My suggestion would be to use I/O ports in conjunction with overlapped I/O. You can queue buffers for sending and receiving using WSASend/WSARecv, then when the operation completes a
completion packet is sent to the completion port, which can be obtained using
GetQueuedCompletionStatus.
Quote: "-When sending using the WSASend command, the buffer supplied is cleared when the actual send has occurred"
No, the buffer is never cleared. You use the
GetOverlappedResult function to determine when an overlapped operation completes. The pages on
WSASend and
WSARecv detail this, so read them carefully.
Quote: "I don't understand the purpose of threads. What are their advantages and when should they be used?"
Threads allow you to asynchronously perform multiple operations at the same time. I would personally say they are most important because they allow you to use blocking, which is when a function waits for an event to occur. Generally you should never constantly poll on a function when waiting for something to occur, as this is a huge waste of CPU time that can be spent doing something else. This is why blocking strategies are so much more efficient. If you use overlapped I/O with completion ports, you can have a single thread block on GetQueuedCompletionStatus and handle every operation that completes (or fails for that matter), while you fire off requests in other threads. While there is no activity, this thread uses zero CPU time.
Quote: "Is 'Overlapped I/O' only useful when dealing with multiple sockets as we are doing with TCP?"

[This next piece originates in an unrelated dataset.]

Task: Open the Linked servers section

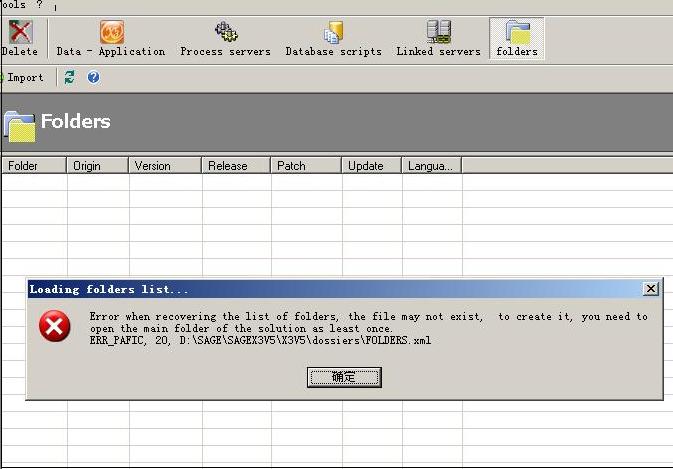Action: tap(438, 38)
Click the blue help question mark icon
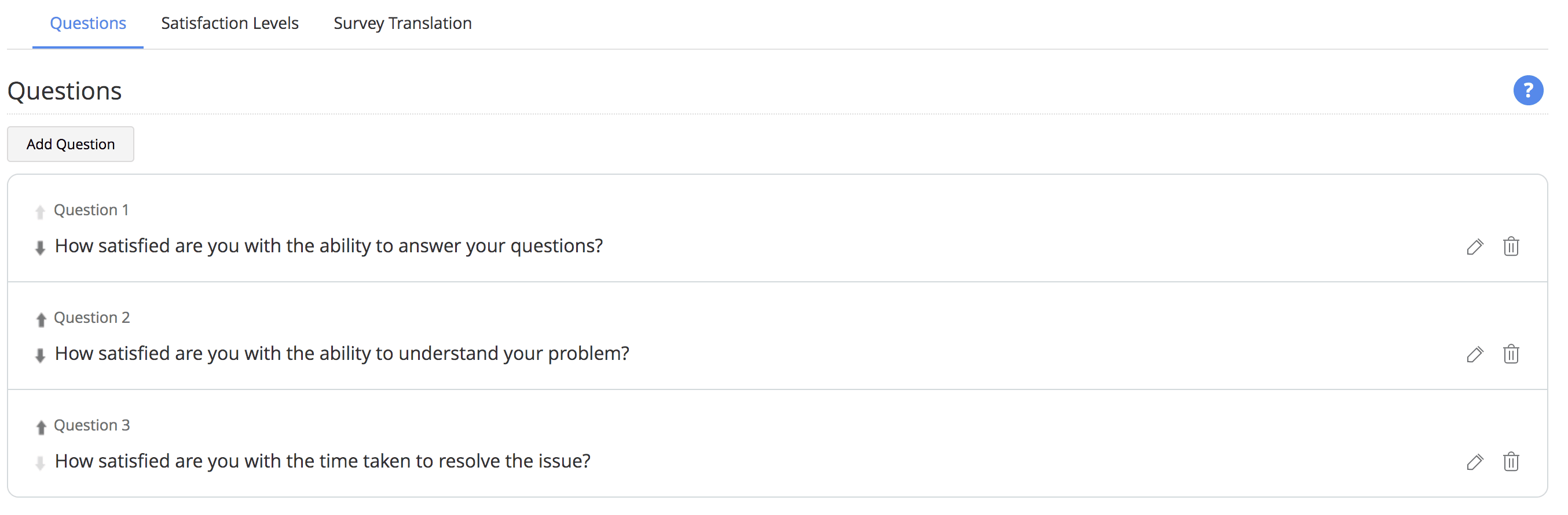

Yes. Using overlapped I/O for a single socket is overkill. In most cases simply using a non-blocking socket is sufficient. Also, you can do overlapped I/O on both TCP and UDP sockets. It still makes sense to use it on UDP sockets because the requirements are still the same - you want to be able to queue multiple sends, and generally you'll definitely want to queue multiple recvs as the volume of activity on that socket will be quite high.
Before you get into this, you should probably research some more. I'm sure there is still a lot you need to understand about using sockets, and trying to learn these things while trying to code something so complex will be quite a headache. I'll give you a couple of examples...
1. Due to the fact TCP is a streaming protocol, when a block of data is sent it isn't guaranteed to arrive all in one piece at the other end. What I mean by this is, the second part of the data may be received at a later time than the first. In fact the minimum amount of data you are guaranteed to receive in one read is a single byte. When coding a message processing algorithm you must remember this. If you use a prefix of two bytes or more for messages to denote the size, never rely on the entire prefix to be received at one time. A partial receive may only occur rarely but in order to code a robust application you must respect this.
2. Handling data that can't be sent at the current time. The default socket buffer size is 8KB. If you issue sends that add up to 8KB, then until the endpoint receives this data any more sends will fail. This is an important consideration.